Initialement condamné à cinq ans d’emprisonnement pour avoir dénoncé des pressions politiques sur la justice, sa peine avait été réduite en appel à dix mois, qu’il a entièrement purgés après son incarcération en avril selon ses avocats. Lors du procès collectif qu’il avait critiqué, une quarantaine d’opposants au président Kais Saied avaient été condamnés à des peines allant jusqu’à 45 ans de prison pour « complot contre la sûreté de l’État » et « appartenance à un groupe terroriste ». Ahmed Souab était poursuivi en vertu du décret-loi 54, promulgué en 2022, qui prévoit jusqu’à cinq ans de prison pour la diffusion de « fausses informations ».
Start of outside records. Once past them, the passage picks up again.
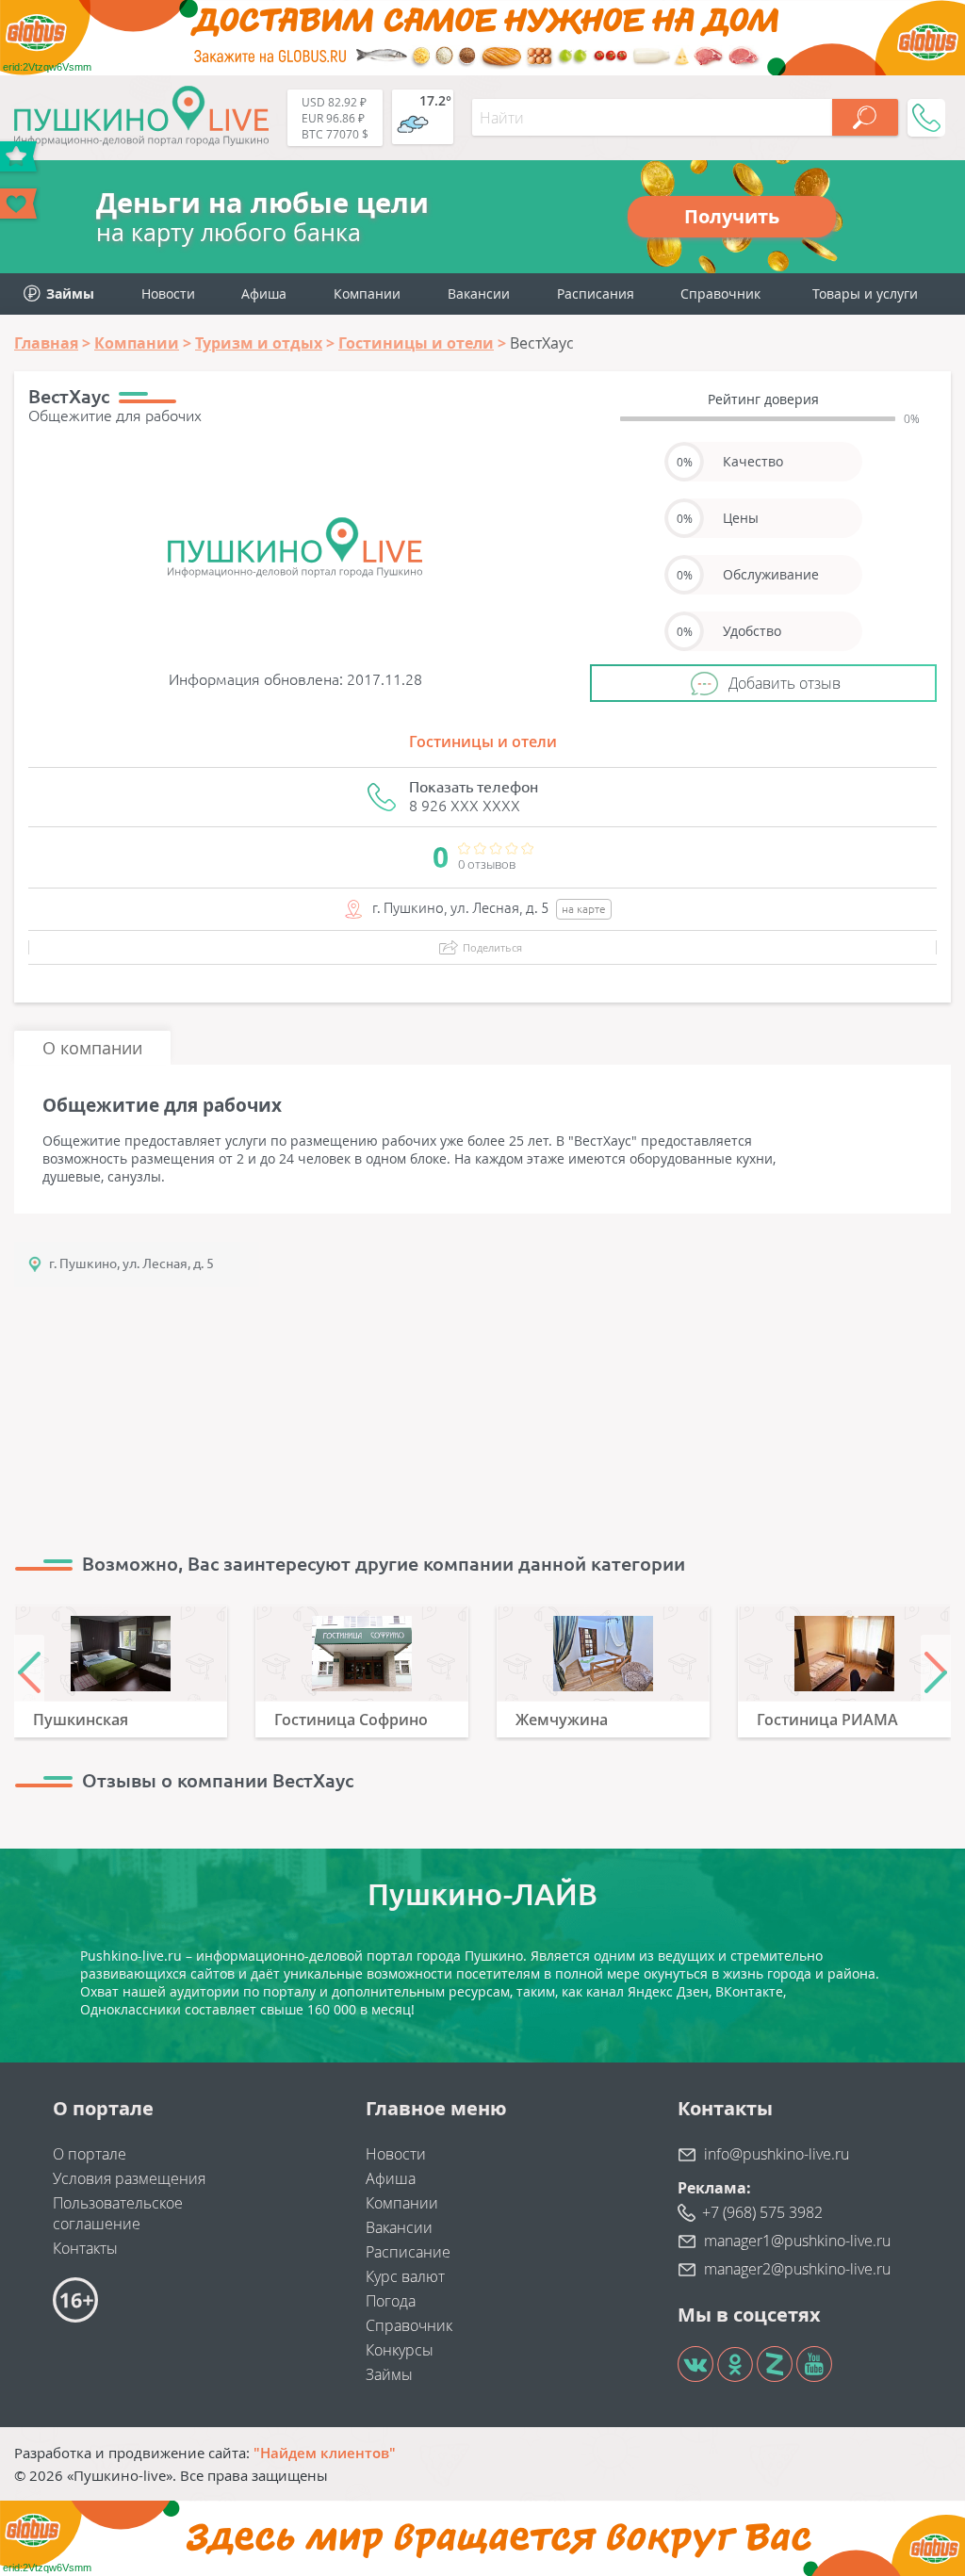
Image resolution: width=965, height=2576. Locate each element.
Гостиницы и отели (483, 741)
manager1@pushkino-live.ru (797, 2240)
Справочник (720, 293)
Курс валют (405, 2276)
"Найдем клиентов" (325, 2452)
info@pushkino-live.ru (776, 2154)
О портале (89, 2154)
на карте (584, 909)
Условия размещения (129, 2178)
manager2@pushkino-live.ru (797, 2268)
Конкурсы (399, 2350)
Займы (389, 2374)
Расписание (408, 2252)
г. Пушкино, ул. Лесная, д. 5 (131, 1263)
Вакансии (479, 293)
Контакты (85, 2248)
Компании (367, 293)
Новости (168, 293)
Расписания (595, 293)
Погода (391, 2301)
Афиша (263, 293)
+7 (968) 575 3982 (762, 2212)
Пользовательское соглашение (118, 2213)
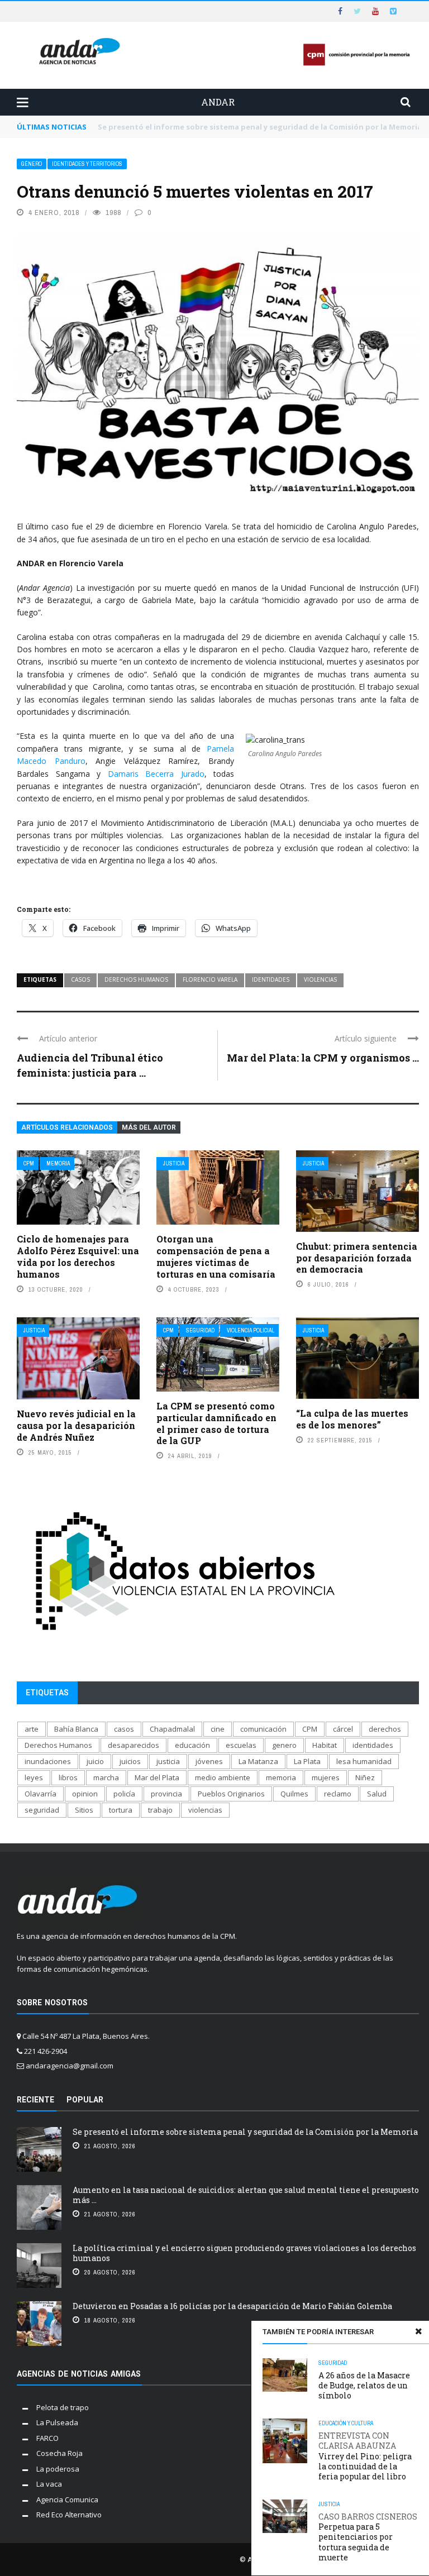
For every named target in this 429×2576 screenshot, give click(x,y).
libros (68, 1777)
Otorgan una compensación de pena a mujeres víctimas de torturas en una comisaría (215, 1256)
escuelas (241, 1745)
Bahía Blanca (76, 1729)
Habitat (324, 1745)
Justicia (173, 1163)
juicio (95, 1761)
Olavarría (40, 1794)
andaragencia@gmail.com (69, 2066)
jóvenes (209, 1761)
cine (218, 1729)
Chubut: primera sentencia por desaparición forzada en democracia (356, 1257)
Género (31, 164)
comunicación (263, 1729)
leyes (34, 1777)
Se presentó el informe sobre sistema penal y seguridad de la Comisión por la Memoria (245, 2131)
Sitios (84, 1810)
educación (192, 1745)
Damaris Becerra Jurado (156, 773)
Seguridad (200, 1330)
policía (124, 1794)
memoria (281, 1777)
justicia (168, 1761)
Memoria (58, 1163)
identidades (270, 979)
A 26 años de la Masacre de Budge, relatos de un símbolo (364, 2385)
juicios (130, 1761)
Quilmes (294, 1794)
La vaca (49, 2484)
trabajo (160, 1810)
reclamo (337, 1794)
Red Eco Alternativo (69, 2515)
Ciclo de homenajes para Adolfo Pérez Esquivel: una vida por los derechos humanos (78, 1256)
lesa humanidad (364, 1761)
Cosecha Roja (59, 2453)
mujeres (326, 1777)
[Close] (418, 2331)
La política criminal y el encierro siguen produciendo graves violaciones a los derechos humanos (244, 2253)
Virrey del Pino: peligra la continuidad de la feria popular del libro (365, 2456)
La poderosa (57, 2469)
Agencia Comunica (67, 2499)
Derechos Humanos (136, 979)
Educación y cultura (345, 2423)
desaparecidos (133, 1745)
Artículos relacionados (67, 1127)
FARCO (47, 2438)
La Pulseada (57, 2422)
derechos (385, 1729)
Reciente (35, 2099)
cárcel (343, 1729)
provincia (166, 1794)
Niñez (365, 1777)
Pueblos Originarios (231, 1794)
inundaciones (48, 1761)
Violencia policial (250, 1330)
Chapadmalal (172, 1729)
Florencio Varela (210, 979)
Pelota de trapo (62, 2407)
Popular (84, 2099)
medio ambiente (222, 1777)
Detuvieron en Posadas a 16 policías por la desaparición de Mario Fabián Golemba (232, 2306)
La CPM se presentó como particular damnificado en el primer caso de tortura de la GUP (216, 1423)
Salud (377, 1794)
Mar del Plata (157, 1777)
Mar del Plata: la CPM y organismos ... (323, 1057)
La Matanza (258, 1761)
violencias (320, 979)
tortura (120, 1810)
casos (80, 979)
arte (32, 1729)
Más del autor (149, 1127)
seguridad (42, 1810)
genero (284, 1745)
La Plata (307, 1761)
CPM (28, 1163)
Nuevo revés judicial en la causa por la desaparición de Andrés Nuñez (76, 1425)
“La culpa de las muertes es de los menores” (352, 1419)
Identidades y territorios (87, 164)
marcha (106, 1777)
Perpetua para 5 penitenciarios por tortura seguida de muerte (367, 2537)
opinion (85, 1794)
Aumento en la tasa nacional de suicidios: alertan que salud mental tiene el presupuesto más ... (246, 2195)
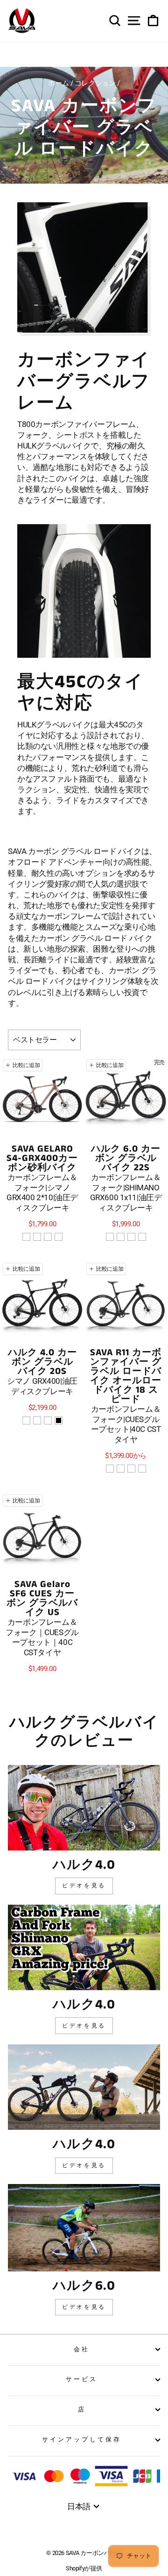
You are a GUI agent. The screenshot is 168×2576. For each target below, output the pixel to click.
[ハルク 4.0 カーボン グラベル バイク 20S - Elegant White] (47, 1420)
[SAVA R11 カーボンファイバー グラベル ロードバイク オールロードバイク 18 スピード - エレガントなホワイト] (131, 1468)
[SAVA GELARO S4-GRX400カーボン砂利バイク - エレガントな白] (47, 1236)
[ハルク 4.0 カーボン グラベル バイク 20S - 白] (37, 1420)
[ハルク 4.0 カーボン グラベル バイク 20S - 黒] (26, 1420)
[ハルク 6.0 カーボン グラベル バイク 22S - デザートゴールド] (120, 1236)
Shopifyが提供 (84, 2568)
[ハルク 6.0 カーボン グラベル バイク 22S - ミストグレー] (109, 1236)
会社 (82, 2349)
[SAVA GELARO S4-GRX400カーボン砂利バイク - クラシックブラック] (58, 1236)
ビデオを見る (84, 1885)
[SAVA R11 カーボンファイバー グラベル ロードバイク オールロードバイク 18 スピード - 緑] (120, 1468)
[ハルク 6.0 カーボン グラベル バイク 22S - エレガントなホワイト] (131, 1236)
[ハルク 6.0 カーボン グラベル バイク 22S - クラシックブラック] (142, 1236)
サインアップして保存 (81, 2439)
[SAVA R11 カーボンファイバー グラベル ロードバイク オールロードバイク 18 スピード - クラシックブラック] (142, 1468)
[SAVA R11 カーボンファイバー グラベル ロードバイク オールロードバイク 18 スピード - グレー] (109, 1468)
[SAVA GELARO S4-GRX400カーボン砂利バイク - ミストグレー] (26, 1236)
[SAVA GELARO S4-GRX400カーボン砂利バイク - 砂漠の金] (37, 1236)
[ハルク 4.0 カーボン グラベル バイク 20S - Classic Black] (58, 1420)
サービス (82, 2379)
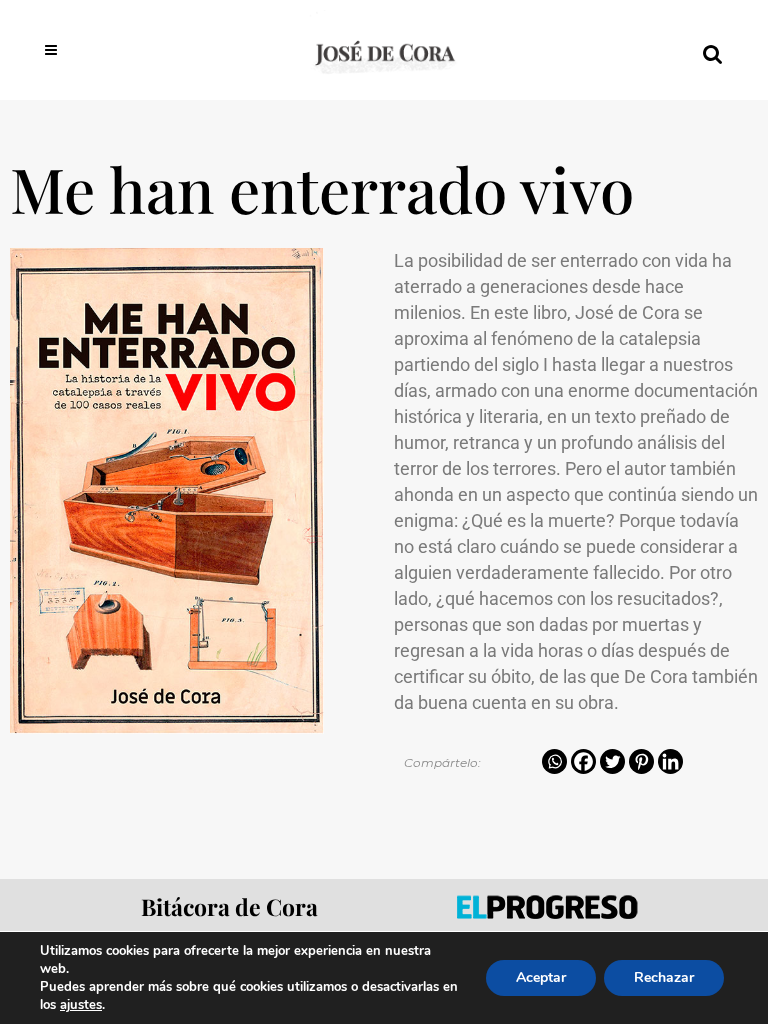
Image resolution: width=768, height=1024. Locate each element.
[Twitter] (612, 761)
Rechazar (664, 977)
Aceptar (541, 977)
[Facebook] (583, 761)
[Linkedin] (670, 761)
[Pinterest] (641, 761)
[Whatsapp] (554, 761)
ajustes (81, 1005)
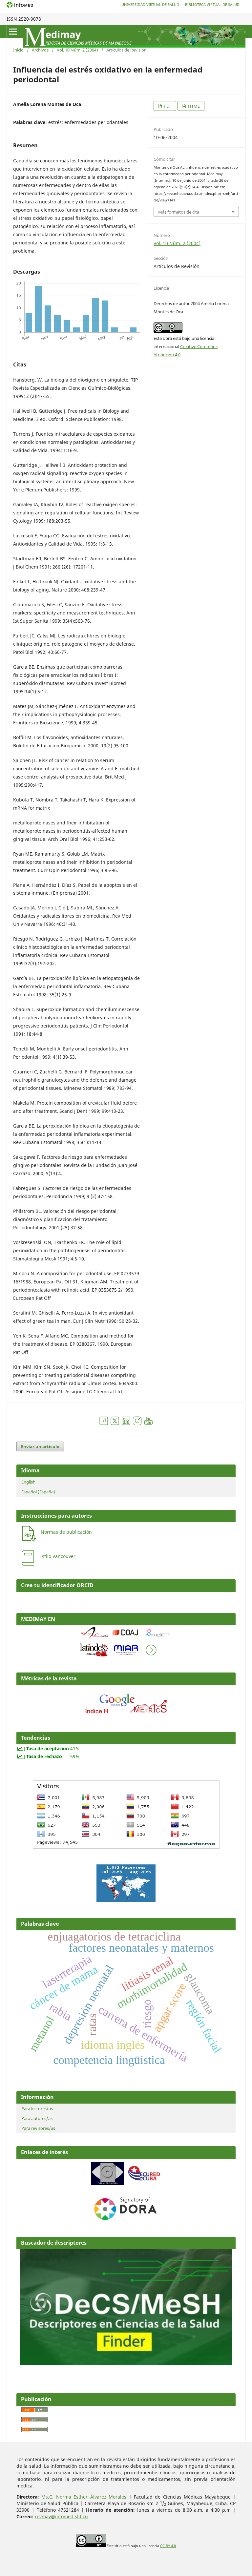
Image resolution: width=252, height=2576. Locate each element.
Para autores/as (36, 2118)
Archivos (40, 50)
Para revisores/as (38, 2128)
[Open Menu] (13, 31)
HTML (193, 106)
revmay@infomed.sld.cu (61, 2516)
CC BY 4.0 (168, 2546)
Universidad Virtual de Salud (150, 4)
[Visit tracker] (126, 1900)
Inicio (18, 50)
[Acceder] (126, 1715)
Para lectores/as (37, 2108)
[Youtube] (148, 1424)
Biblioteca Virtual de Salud (212, 4)
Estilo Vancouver (57, 1556)
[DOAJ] (126, 1638)
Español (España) (38, 1492)
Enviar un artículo (40, 1446)
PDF (167, 106)
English (28, 1482)
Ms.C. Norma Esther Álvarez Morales (83, 2497)
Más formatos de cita (178, 212)
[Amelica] (157, 1638)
Ce texte est vivement critiqué par les organisations de défense des droits humains, qui estiment qu’il sert à faire taire les voix dissidentes. Début février, la rapporteuse spéciale des Nations unies sur la situation des défenseurs des droits humains, Mary Lawlor, avait dénoncé une condamnation fondée sur des « accusations sans fondement ». Sa famille avait sollicité une libération pour raisons de santé, sans succès.